My Little Helper: Slack Bot

As a Site Reliability Engineer (SRE) I spend a significant amount of my time on the Linux console. Furthermore, I spend some time writing software and tooling. But I also spend a lot of time on Slack (substitute with your organizations preferred chat platform) communicating with humans.1

Bridging these domains often requires copying and pasting of information including sometimes reformatting. At one point, I was so annoyed by moving console output from a terminal window to Slack that I decided to find a better way.

My idea was to have a single, statically linked binary that I can scp to a system and that would run without further actions. The job of that binary helper would be to post to Slack on my behalf.

To honor the great inventor (and actress) Hedy Lamarr my little helper was named after her.

Great, we have a problem, a solution, and the name hedybot. But what are actual uses cases in a world (striving for) full automation? Actually, there are still a lot of manual tasks left, including:

  • Tasks that require human oversight to avoid disaster
  • One-time but often long-running tasks

Manual Deployment Notifications

One example of a task that requires human oversight at my workplace is the deployment of Domain Name System (DNS) changes. Since a mistake here can easily cost thousands of dollars and unmeasurable loss of customer trust, we tend to have an experienced engineer deploy the changes. For additional assurance, we always post the deployed changes to Slack for everyone to read. People double check and sometimes ask questions about the changes. That is a wonderful use case for hedybot! Here it is in action, using dns-tools:

$ rrpush --quiet --dry-run=false --delay=0 --no-color 2>&1 \
  | hedybot --channel=FOO2342 --title="Deployment on Production DNS"

In Slack it looks like this.

small

By the way, the color follows some loose internal convention and is hardcoded. It is a potential improvement to make the color configurable via command line flag.

Long-running Jobs

Another great use case for hedybot is a long-running job. Let’s assume there is a server that we need to wipe to comply with regulations. One could easily lose track of such a task once it is started. Daily business and occasional firefighting push less urgent matters aside and soon our brain has forgotten about them. This is where a little helper comes in handy by posting a quick message:

$ dd if=/dev/urandom of=/dev/sdx bs=4096; \
  echo "disk erase finished" | hedybot --title="Example Server"
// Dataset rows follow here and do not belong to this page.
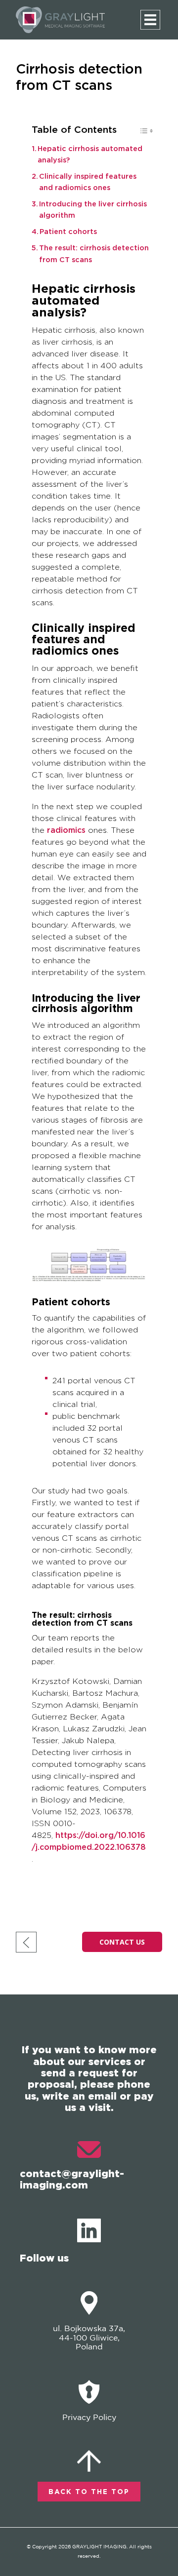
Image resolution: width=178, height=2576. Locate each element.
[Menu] (150, 19)
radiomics (66, 830)
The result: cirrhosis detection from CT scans (94, 253)
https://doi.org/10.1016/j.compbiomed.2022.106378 (89, 1841)
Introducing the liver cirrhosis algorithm (93, 209)
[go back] (26, 1942)
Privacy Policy (89, 2417)
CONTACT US (122, 1942)
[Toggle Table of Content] (141, 133)
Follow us (44, 2257)
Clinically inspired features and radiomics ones (87, 182)
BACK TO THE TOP (89, 2492)
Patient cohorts (68, 231)
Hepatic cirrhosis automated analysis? (90, 154)
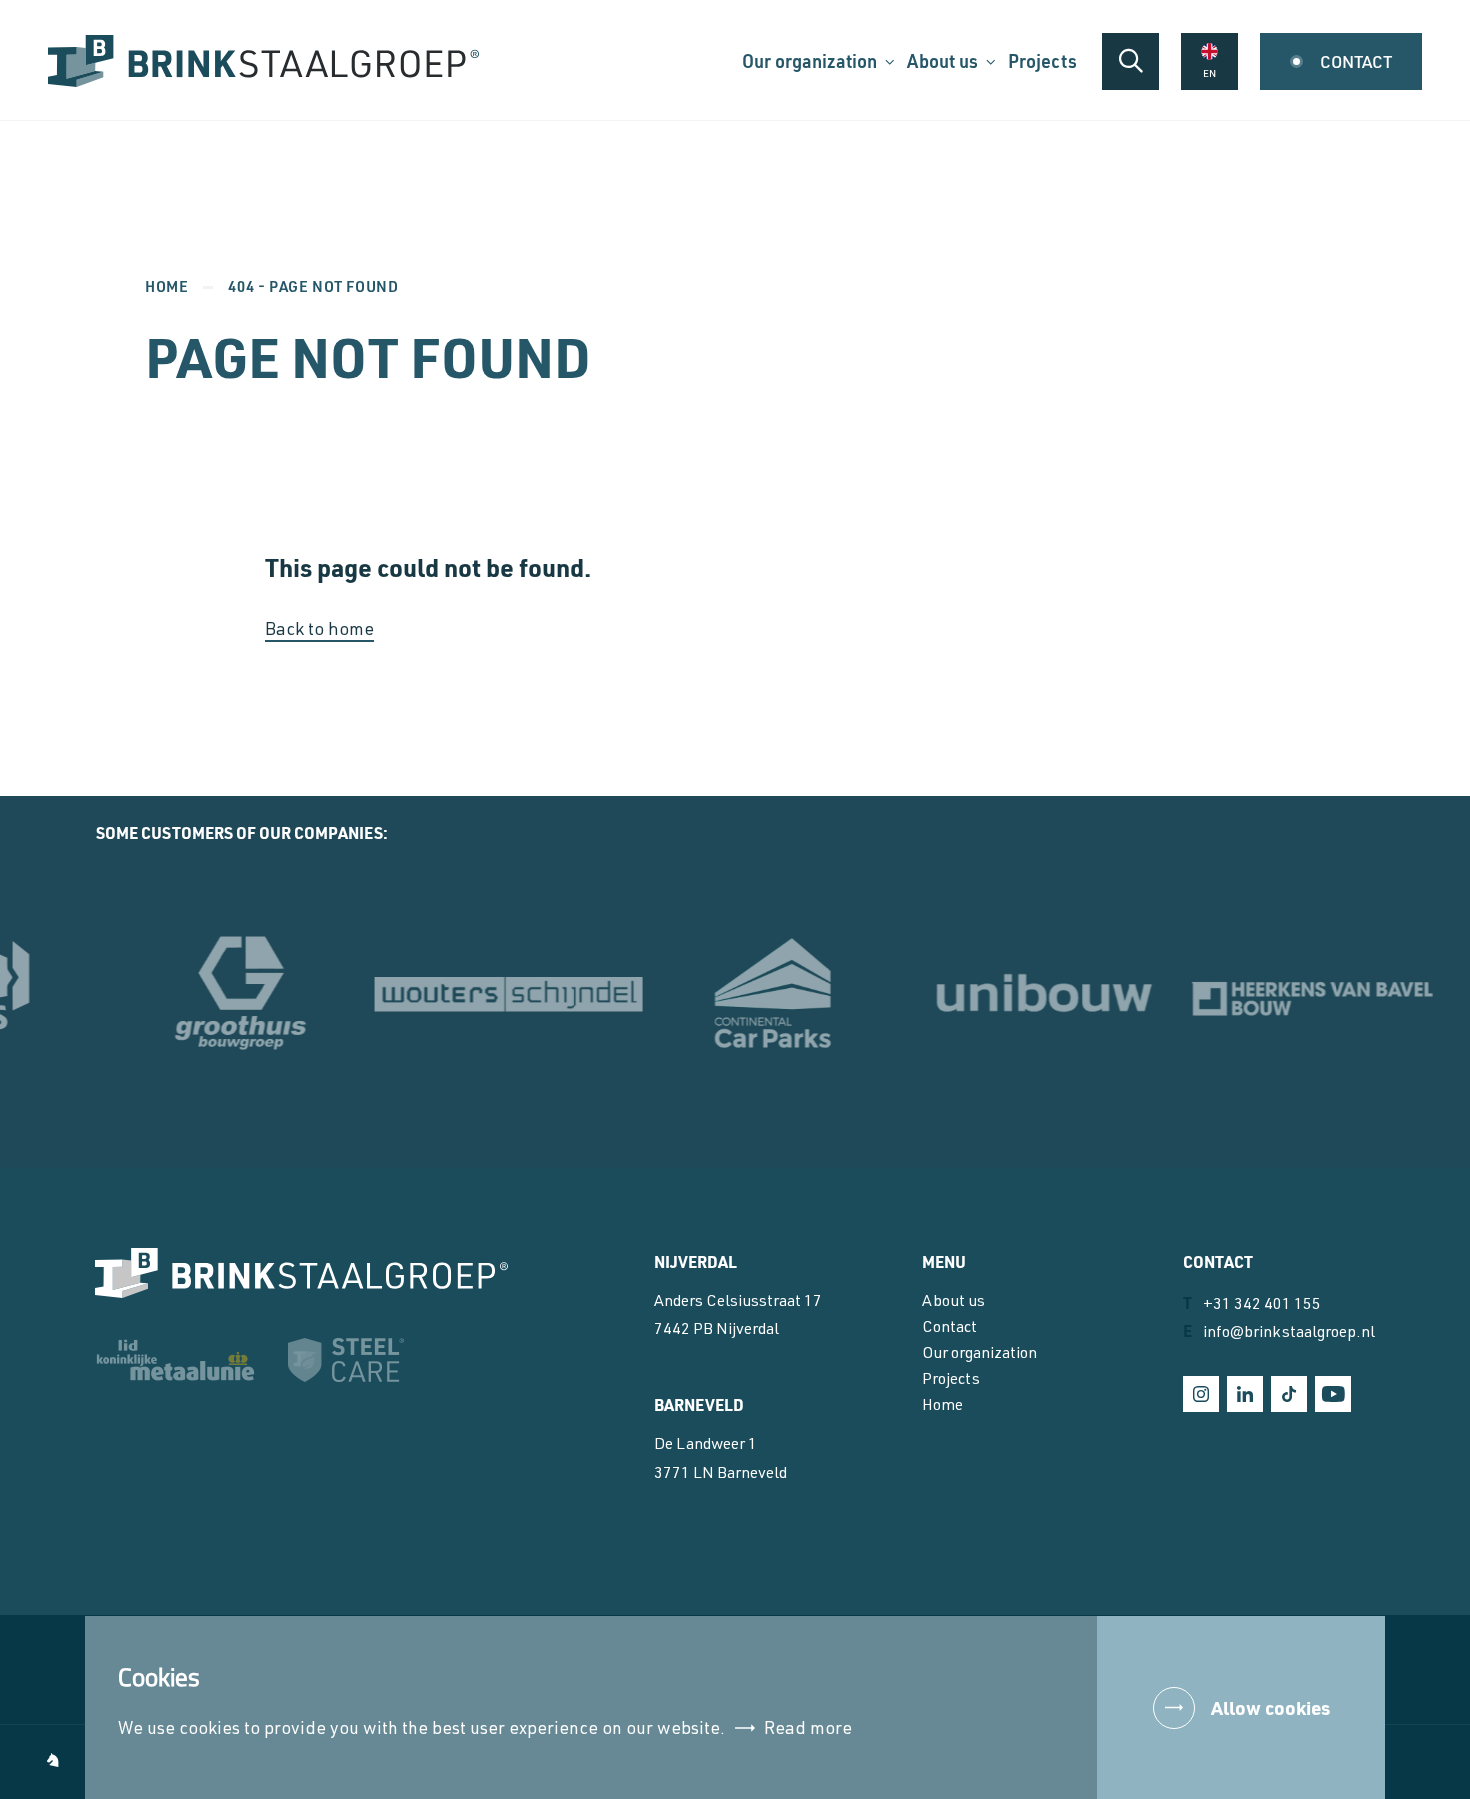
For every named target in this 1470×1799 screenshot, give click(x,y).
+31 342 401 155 (1252, 1303)
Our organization (979, 1355)
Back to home (319, 631)
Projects (951, 1381)
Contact (949, 1329)
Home (166, 286)
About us (953, 1303)
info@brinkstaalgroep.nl (1279, 1331)
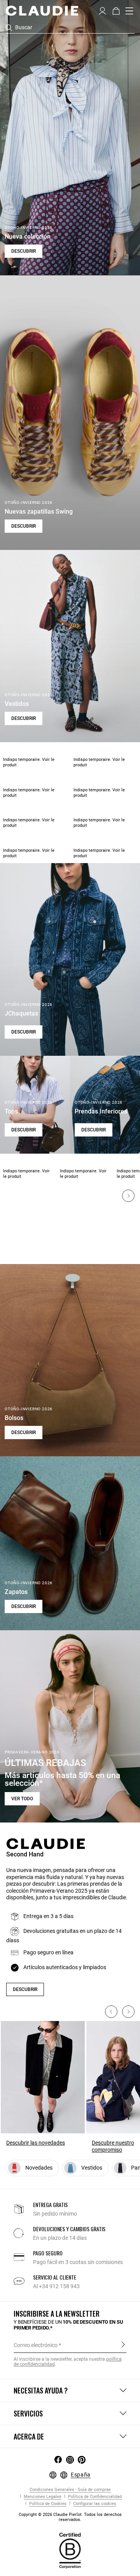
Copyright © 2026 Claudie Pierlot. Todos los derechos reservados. (70, 2517)
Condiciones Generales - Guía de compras (70, 2489)
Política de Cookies (47, 2503)
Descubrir (23, 251)
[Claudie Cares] (70, 2550)
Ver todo (22, 1798)
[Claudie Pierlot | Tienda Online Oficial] (41, 10)
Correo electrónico (36, 2345)
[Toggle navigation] (129, 11)
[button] (102, 10)
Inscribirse (123, 2345)
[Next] (128, 1196)
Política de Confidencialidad (94, 2496)
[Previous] (111, 2011)
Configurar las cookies (94, 2503)
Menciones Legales (42, 2496)
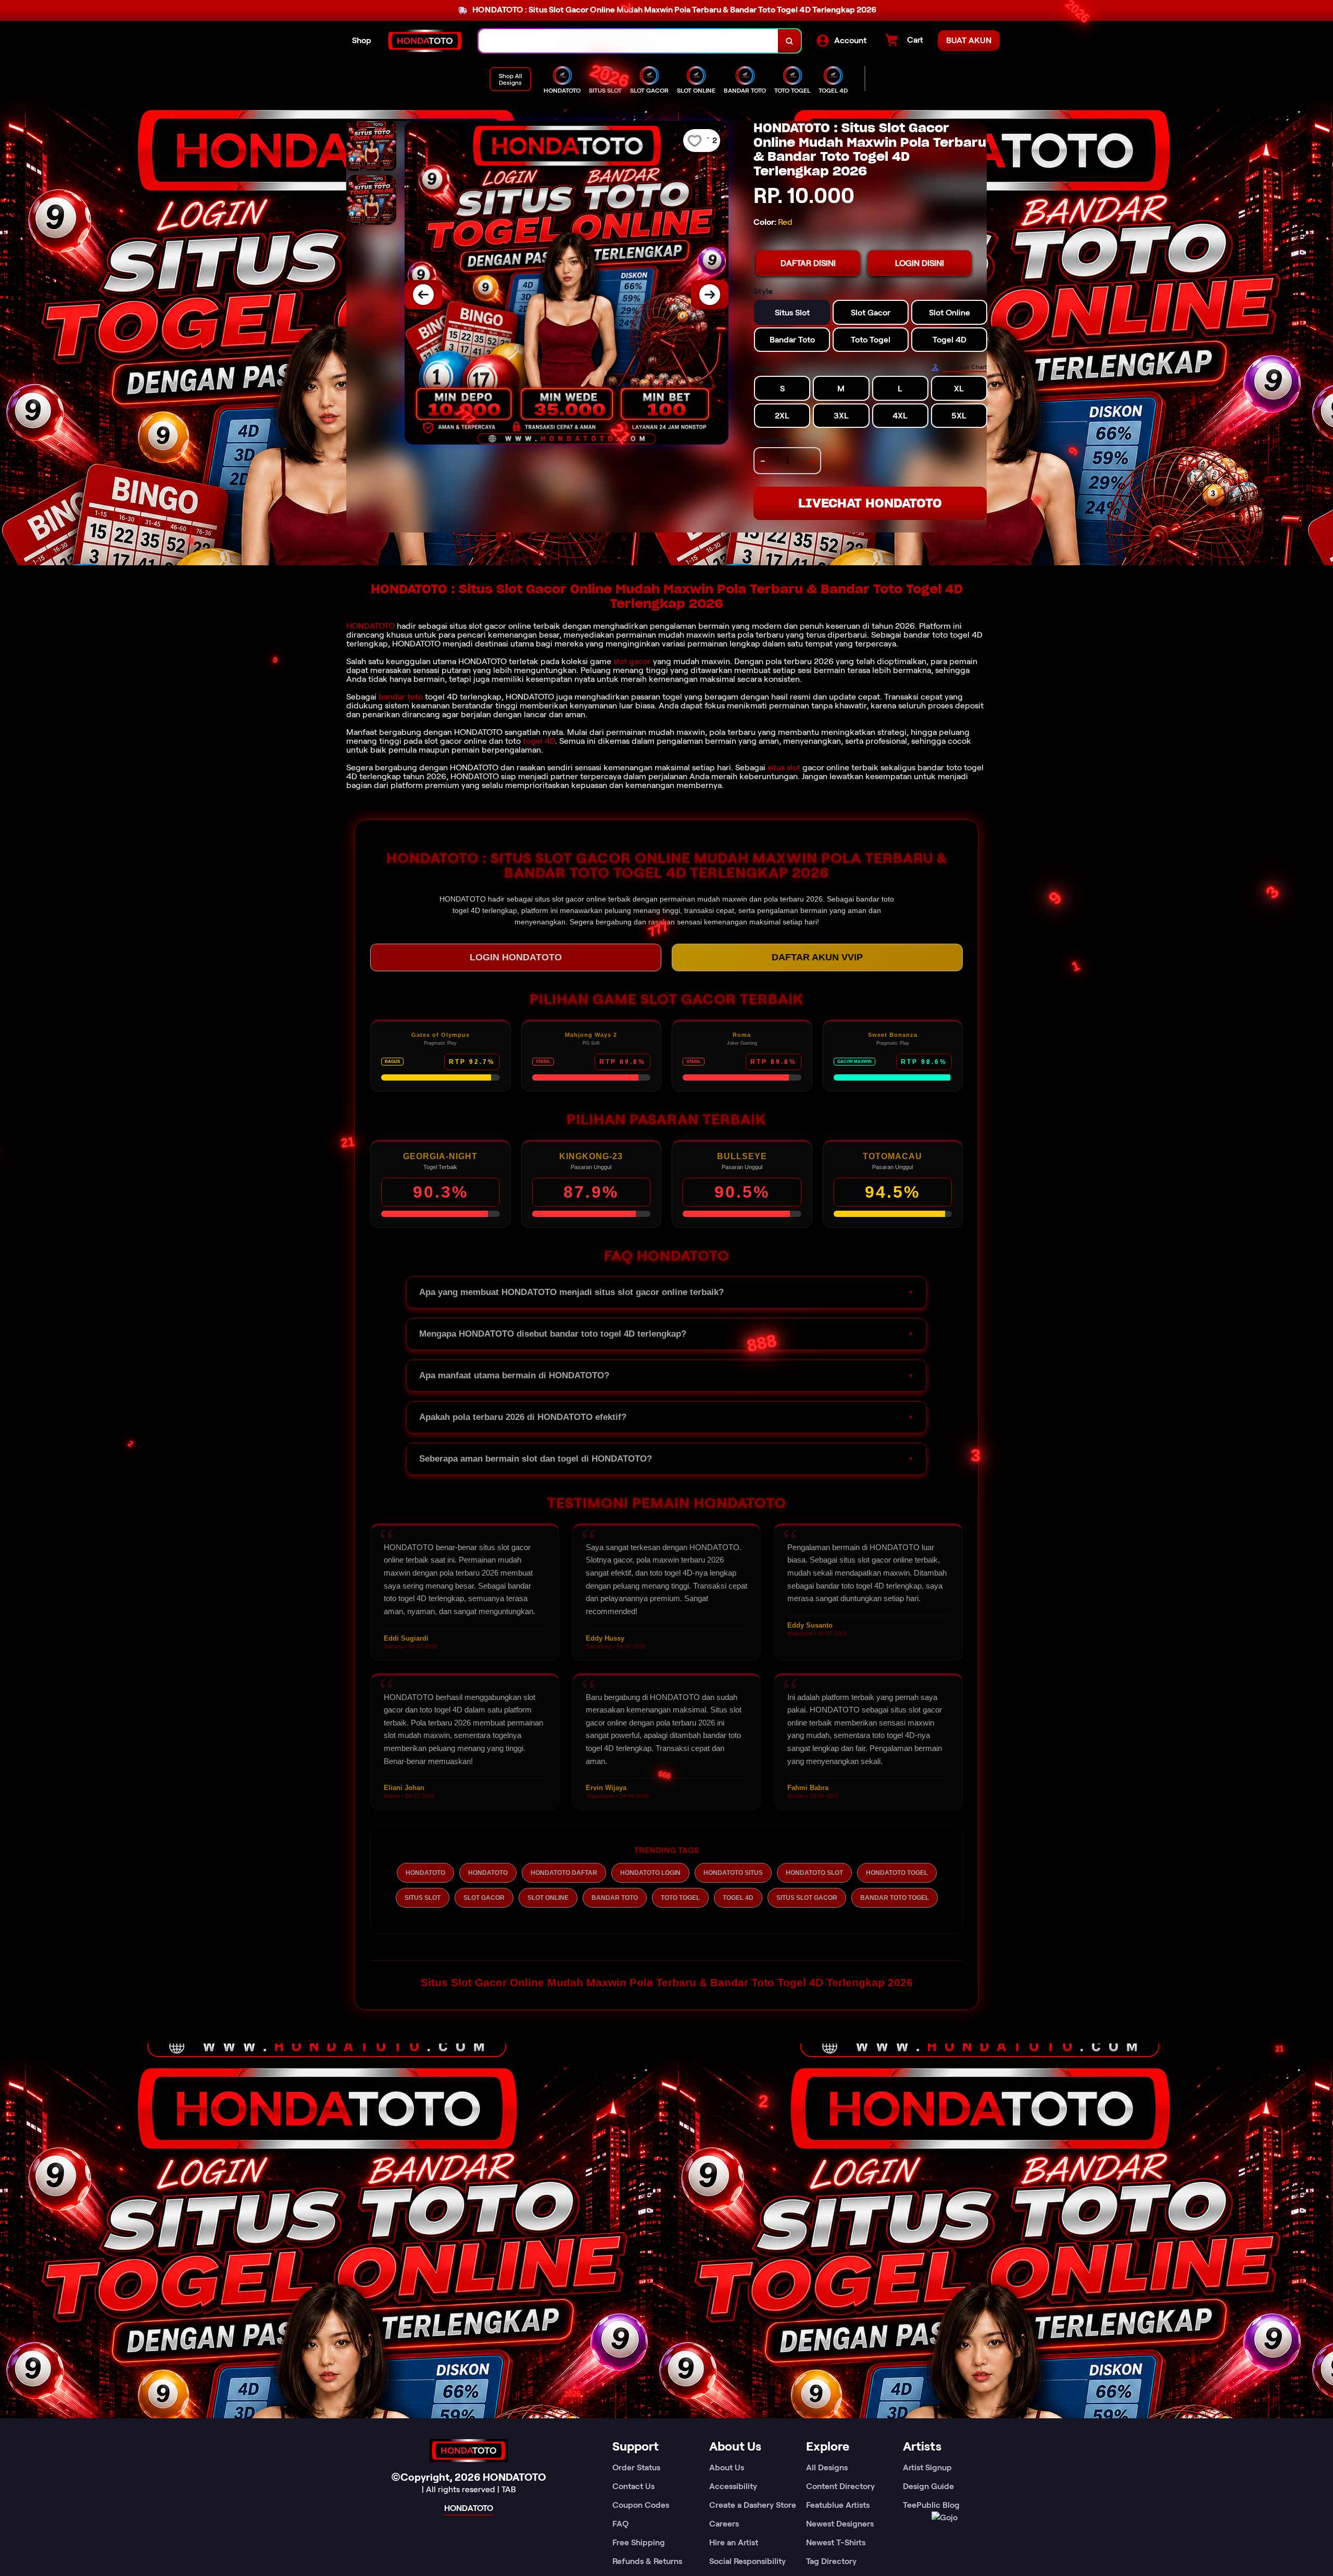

The resulting message is clear and simple:

small

Thanks to the timely reminder, we can decommission the server right away and save some money here.

Hedybot Source Code

Here is the Golang code that I used. Grab it to craft your own little helper.

package main

import (
  "flag"
  "io/ioutil"
  "log"
  "os"

  "github.com/nlopes/slack"
)

const (
  // fetch API key from your slack workspace
  apiKey = "xxxx-xxxxxxxxxxxx-xxxxxxxxxxxxxxxxxxxxxxxx"
)

func main() {
  channelID := flag.String("channel-id", "C85PT1ULR",
    "ID of the channel to post too")
  title := flag.String("title", "Message",
    "Title for the message to post")
  flag.Parse()

  bytes, err := ioutil.ReadAll(os.Stdin)
  if err != nil {
    log.Fatalf("read stdin: %v", err)
  }
  if len(bytes) < 1 {
    log.Fatalf("stdin is empty")
  }
  report := string(bytes)

  params := slack.PostMessageParameters{
    AsUser: true,
    Attachments: []slack.Attachment{
      {
        Color: "#FFA500",
        Fields: []slack.AttachmentField{
          {
            Title: *title,
            Value: report,
          },
        },
      },
    },
  }
  api := slack.New(apiKey)
  _, _, err = api.PostMessage(*channelID, "", params)
  if err != nil {
    log.Fatalf("post report: %v", err)
  }
}
  1. The tricky part my job is to figure out which activity is worth automating, which activity requires time boxing, and when going deep into the details is advised.